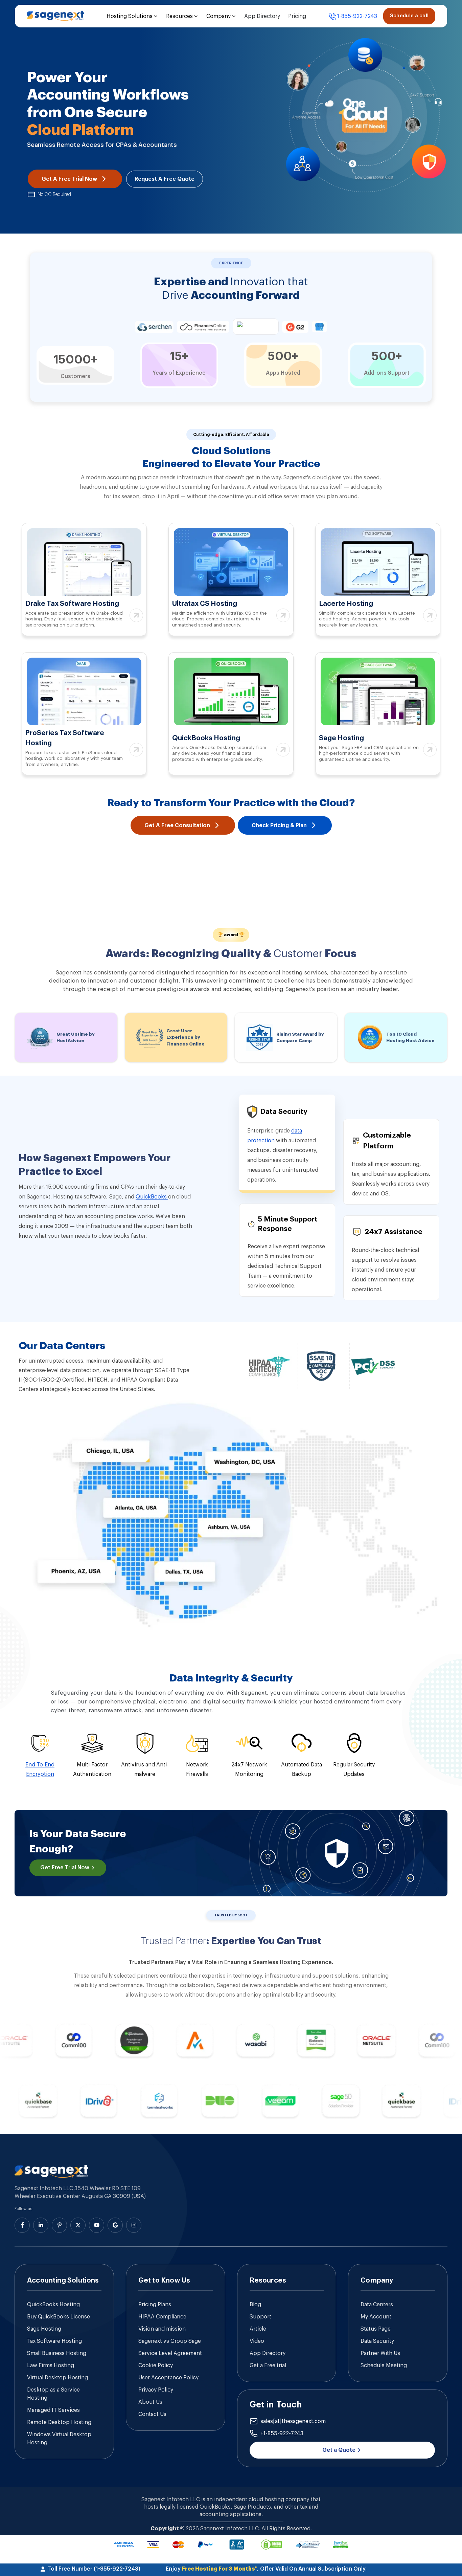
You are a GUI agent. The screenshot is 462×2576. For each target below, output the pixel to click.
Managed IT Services (53, 2410)
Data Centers (377, 2304)
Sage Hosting (44, 2329)
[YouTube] (96, 2225)
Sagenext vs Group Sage (169, 2341)
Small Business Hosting (56, 2353)
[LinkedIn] (40, 2225)
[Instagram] (133, 2225)
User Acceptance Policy (168, 2377)
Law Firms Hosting (50, 2365)
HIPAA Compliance (162, 2316)
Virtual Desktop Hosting (57, 2377)
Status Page (376, 2329)
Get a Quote (338, 2450)
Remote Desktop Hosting (59, 2422)
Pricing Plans (154, 2304)
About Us (150, 2402)
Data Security (377, 2341)
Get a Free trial (268, 2365)
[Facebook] (22, 2225)
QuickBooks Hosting (53, 2304)
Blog (255, 2304)
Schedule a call (409, 16)
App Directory (262, 16)
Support (260, 2316)
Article (258, 2329)
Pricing (297, 16)
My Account (376, 2316)
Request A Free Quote (164, 179)
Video (257, 2341)
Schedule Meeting (384, 2365)
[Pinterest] (59, 2225)
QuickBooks (152, 1196)
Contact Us (152, 2414)
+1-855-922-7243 (281, 2433)
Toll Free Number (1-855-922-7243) (93, 2569)
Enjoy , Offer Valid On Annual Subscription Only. (266, 2569)
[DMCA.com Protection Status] (271, 2544)
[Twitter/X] (78, 2225)
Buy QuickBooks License (58, 2316)
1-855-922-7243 (357, 16)
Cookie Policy (155, 2365)
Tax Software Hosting (54, 2341)
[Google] (115, 2225)
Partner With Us (380, 2353)
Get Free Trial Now (64, 1867)
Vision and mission (162, 2329)
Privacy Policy (155, 2390)
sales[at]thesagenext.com (293, 2421)
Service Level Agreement (170, 2353)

• [Task to complete]: Lines from the one with "Schedule a call (409, 16)" through the final line of the listing above should be duplicated word for word, and nothing else included.

• [Answer area]:
Schedule a call (409, 16)
App Directory (262, 16)
Support (260, 2316)
Article (258, 2329)
Pricing (297, 16)
My Account (376, 2316)
Request A Free Quote (164, 179)
Video (257, 2341)
Schedule Meeting (384, 2365)
[Pinterest] (59, 2225)
QuickBooks (152, 1196)
Contact Us (152, 2414)
+1-855-922-7243 (281, 2433)
Toll Free Number (1-855-922-7243) (93, 2569)
Enjoy , Offer Valid On Annual Subscription Only. (266, 2569)
[DMCA.com Protection Status] (271, 2544)
[Twitter/X] (78, 2225)
Buy QuickBooks License (58, 2316)
1-855-922-7243 (357, 16)
Cookie Policy (155, 2365)
Tax Software Hosting (54, 2341)
[Google] (115, 2225)
Partner With Us (380, 2353)
Get Free Trial Now (64, 1867)
Vision and mission (162, 2329)
Privacy Policy (155, 2390)
sales[at]thesagenext.com (293, 2421)
Service Level Agreement (170, 2353)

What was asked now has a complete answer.